I wish I had a $1 for every time I received an email asking, "How can I afford personal development if I'm broke?" I'd likely take more online classes than I do now. What else would a self-proclaimed self-help junky do with such a windfall?
My response is typically the same. "Personal development can come in many forms. Your willingness to seek it out depends, like anything else, on whether you truly see it as an investment in your future or not."
Those who practice unwealthy habits will rarely see a workshop, seminar or online coaching series as such, but will jump at an opportunity to wield the "investment" term around when it comes to depreciating items. You know, like the classic "little black dress" or a name brand television. In essence, broke people tend to narrowly view things they can physically see as an investment. But, the fact of the matter is financially successful people invest in continuous education because they know that no matter what risks they take, if they lose it all, they know what it took to build it in the first place.

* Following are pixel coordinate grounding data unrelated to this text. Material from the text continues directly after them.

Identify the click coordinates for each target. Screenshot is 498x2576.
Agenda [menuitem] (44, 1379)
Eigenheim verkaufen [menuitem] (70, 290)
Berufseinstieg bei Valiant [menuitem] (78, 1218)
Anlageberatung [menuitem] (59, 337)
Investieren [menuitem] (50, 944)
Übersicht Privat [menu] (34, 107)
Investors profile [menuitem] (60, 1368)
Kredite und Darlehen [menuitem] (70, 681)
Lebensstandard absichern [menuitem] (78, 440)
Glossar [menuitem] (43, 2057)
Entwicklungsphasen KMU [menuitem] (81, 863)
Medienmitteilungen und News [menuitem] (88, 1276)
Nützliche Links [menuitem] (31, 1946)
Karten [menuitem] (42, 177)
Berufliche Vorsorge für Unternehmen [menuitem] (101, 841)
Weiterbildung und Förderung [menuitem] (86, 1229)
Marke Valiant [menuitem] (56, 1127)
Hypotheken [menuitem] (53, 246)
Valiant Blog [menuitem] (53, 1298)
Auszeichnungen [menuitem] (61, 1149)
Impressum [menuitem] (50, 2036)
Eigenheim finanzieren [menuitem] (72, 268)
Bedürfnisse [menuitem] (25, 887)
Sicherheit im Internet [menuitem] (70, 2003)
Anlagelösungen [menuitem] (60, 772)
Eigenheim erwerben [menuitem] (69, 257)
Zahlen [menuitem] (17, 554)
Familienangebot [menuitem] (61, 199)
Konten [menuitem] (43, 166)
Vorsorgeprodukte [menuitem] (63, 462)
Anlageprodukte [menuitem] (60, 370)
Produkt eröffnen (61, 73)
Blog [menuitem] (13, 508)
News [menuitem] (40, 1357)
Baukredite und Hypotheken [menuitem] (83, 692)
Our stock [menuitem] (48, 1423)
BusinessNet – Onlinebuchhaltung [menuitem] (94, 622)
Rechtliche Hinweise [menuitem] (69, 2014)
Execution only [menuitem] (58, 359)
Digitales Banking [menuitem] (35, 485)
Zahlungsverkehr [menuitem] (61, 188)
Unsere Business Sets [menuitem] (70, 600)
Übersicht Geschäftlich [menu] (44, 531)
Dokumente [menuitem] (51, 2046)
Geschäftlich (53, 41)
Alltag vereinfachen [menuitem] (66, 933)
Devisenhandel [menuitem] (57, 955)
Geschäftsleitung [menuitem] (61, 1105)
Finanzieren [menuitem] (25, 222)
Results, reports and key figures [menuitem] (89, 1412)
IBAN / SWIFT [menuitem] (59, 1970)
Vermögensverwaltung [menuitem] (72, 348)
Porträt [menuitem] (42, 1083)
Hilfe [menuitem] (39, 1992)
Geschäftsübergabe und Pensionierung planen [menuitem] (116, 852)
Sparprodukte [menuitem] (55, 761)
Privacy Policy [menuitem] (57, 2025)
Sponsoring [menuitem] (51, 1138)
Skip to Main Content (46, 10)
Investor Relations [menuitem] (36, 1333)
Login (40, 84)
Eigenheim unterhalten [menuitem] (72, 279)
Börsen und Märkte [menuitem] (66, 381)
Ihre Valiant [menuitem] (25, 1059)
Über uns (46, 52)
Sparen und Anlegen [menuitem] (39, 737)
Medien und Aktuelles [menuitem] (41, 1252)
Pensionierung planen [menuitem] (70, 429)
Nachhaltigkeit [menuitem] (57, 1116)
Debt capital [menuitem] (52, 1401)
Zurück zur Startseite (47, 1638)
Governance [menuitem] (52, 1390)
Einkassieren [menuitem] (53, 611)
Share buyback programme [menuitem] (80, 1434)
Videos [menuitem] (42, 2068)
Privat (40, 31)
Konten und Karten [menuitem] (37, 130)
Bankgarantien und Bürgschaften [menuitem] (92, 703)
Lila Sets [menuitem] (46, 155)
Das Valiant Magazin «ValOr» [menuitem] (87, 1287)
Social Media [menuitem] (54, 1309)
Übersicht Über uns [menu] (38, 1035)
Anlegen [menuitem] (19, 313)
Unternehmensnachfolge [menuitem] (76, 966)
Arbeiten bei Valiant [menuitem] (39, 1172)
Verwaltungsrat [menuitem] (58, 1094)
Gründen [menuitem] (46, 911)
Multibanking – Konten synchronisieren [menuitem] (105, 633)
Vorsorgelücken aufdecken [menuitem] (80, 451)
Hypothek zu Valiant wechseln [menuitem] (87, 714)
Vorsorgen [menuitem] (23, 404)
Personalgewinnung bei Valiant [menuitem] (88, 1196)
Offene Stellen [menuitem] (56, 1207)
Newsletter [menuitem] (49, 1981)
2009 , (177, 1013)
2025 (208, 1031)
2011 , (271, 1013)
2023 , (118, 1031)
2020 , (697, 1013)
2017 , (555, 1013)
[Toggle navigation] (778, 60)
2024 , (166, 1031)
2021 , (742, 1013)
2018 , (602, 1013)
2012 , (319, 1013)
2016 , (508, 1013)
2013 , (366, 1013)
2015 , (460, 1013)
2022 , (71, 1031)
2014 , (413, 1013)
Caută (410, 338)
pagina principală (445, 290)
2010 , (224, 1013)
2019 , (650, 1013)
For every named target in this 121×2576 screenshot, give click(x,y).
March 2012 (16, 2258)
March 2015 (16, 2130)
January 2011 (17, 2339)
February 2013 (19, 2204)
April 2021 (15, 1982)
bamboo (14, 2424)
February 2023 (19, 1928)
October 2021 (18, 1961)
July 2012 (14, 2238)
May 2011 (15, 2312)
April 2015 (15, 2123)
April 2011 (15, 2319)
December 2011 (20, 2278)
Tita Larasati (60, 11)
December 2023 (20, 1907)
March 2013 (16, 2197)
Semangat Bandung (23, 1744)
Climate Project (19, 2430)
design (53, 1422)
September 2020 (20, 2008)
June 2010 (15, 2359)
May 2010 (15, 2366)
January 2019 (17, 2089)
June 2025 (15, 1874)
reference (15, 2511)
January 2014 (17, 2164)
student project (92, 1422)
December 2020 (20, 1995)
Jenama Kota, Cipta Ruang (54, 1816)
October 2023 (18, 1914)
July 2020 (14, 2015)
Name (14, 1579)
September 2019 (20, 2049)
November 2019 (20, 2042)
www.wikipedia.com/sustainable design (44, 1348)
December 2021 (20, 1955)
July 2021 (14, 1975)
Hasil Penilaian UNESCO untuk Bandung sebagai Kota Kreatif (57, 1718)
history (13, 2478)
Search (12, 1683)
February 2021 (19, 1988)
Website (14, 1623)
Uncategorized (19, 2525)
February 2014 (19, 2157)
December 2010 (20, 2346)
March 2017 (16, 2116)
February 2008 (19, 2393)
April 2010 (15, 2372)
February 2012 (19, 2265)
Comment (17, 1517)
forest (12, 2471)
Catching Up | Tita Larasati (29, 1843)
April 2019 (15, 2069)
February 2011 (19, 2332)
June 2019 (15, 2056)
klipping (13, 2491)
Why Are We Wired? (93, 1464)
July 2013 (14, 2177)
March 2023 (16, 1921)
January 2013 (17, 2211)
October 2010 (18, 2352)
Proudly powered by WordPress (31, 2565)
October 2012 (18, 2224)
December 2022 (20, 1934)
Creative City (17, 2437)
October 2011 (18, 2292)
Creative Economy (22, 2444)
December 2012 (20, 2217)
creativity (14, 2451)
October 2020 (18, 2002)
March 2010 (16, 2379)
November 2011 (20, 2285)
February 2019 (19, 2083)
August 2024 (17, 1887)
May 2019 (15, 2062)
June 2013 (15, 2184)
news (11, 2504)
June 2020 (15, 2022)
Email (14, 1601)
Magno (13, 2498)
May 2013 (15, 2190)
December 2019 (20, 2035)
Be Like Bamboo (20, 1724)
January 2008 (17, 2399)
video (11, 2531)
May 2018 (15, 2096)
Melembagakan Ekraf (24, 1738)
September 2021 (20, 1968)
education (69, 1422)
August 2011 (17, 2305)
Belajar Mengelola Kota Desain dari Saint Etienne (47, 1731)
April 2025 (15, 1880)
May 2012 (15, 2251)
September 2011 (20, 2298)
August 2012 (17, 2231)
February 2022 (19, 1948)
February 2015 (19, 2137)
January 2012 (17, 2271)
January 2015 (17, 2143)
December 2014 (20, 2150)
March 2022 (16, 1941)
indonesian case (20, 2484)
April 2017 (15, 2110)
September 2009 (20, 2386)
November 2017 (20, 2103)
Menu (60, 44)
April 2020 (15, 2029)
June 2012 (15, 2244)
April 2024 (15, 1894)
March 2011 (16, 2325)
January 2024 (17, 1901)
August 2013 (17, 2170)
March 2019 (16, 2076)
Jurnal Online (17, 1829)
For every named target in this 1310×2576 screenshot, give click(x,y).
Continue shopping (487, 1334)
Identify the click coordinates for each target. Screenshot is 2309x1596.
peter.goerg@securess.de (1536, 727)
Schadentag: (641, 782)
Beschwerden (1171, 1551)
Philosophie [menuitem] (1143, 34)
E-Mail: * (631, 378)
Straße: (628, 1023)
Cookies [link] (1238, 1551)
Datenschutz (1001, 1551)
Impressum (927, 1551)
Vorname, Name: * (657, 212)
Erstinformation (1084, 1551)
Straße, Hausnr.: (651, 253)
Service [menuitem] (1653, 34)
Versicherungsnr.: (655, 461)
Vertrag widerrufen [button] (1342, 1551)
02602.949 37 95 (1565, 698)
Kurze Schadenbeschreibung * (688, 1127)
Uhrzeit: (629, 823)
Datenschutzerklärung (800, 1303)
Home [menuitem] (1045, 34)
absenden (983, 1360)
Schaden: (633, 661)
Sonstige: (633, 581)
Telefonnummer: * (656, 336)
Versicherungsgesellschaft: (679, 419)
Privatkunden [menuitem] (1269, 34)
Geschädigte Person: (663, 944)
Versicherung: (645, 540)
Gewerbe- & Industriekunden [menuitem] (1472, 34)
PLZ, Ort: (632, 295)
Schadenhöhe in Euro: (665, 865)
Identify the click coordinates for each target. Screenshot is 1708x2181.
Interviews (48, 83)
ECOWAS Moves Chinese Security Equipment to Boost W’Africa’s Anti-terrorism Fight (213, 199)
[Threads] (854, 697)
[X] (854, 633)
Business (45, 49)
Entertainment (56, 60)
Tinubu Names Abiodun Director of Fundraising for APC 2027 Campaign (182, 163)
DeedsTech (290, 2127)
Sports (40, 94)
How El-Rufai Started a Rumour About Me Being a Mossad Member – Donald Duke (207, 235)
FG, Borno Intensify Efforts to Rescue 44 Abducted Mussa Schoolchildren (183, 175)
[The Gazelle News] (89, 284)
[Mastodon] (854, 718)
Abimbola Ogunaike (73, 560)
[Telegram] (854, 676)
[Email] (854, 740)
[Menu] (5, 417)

Therefore, the question is not really about if you can you afford personal development. Unless you enjoy staying broke, the question is actually how can you not afford it?
Don't be limited to believing that all personal development requires you to shell out thousands of dollars. There are hundreds of programs that offer no-cost and low-cost education in the area of financial literacy, small business development, the arts and much more. This journey is about the mindset. When you approach personal development as though, "Everything costs too much." or "There aren't any programs out there." then you're absolutely right. It is too expensive and there aren't any good programs out there for YOU. Meanwhile, someone who fits your exact profile in your very own city is taking advantage of all types of programming that is helping them get their life on track. Everything begins with a decision. You and only you have the power to decide whether your glass will be half empty or half full.
If your glass is in fact half full, follow the next few tips to help you get started on your personal development path today with these no-cost and low-cost tips.
1. Get your mind right and start where you are. Once you've wrapped your mind around the fact that you can and should move forward on this path, identify what area of life you want to improve in first and commit to just starting where you are. Your first target area may be finances, business, relationships, health, spirituality, parenting or any number of areas. The beauty is that as you continue to seek out opportunities for growth, the Universe will continue to bring amazing possibilities, as well. Just commit to beginning today.
2. Read for an hour or more per day. A 2012 study by the Nielsen Company found that the average American household spends over 5 hours per day watching television. This translates to 9 years of life spent watching television and essentially wasting precious time. Imagine how much further along you would be than the average person just in making a conscious decision to read over allowing your brain to essentially slip into comatose which is what happens in TV watching.
3. Incorporate learning into your normal routine. Check out books on audio from the local library or even download a few on your mobile device. You can listen while getting dressed in the morning, cleaning up the house, working out at the gym or on the go. Some of my clients use their long commutes driving to work or riding on the train as an opportunity to learn on wheels. Instead of wasting time on Facebook while you're waiting before an appointment, carry something you can pull out and read. The point is to make this apart of your lifestyle, as opposed to declaring that you "don't have time" to read.
4. Take advantage of FREE opportunities to learn. Don't ignore every late-night infomercial. Some offer tickets to complimentary half-day seminars. Don't go with the attitude that someone wants to sell you something. While you may be 110% right, you set the rules for how that game is played in your world. Go with the understanding that you want to learn at least one new concept, as well as have an opportunity to network with new people. If you're truly not interested, don't feel pressured to buy anything. Simply take your notes home, determine what you can and cannot use, implement immediately and move on.
5. Find a mentor. Your success, in any area of life, is strongly determined by the people you surround yourself with. Not only do you require the support and encouragement of others to make meaningful progress, but you will often find yourself leaning on them for advice, as well. My personal rule of thumb in this area is to not take advice from someone who is not where I want to be or has never been where I'm going. Look to mentors who are willing to be transparent about their triumphs and failures to help you navigate your course just a little better.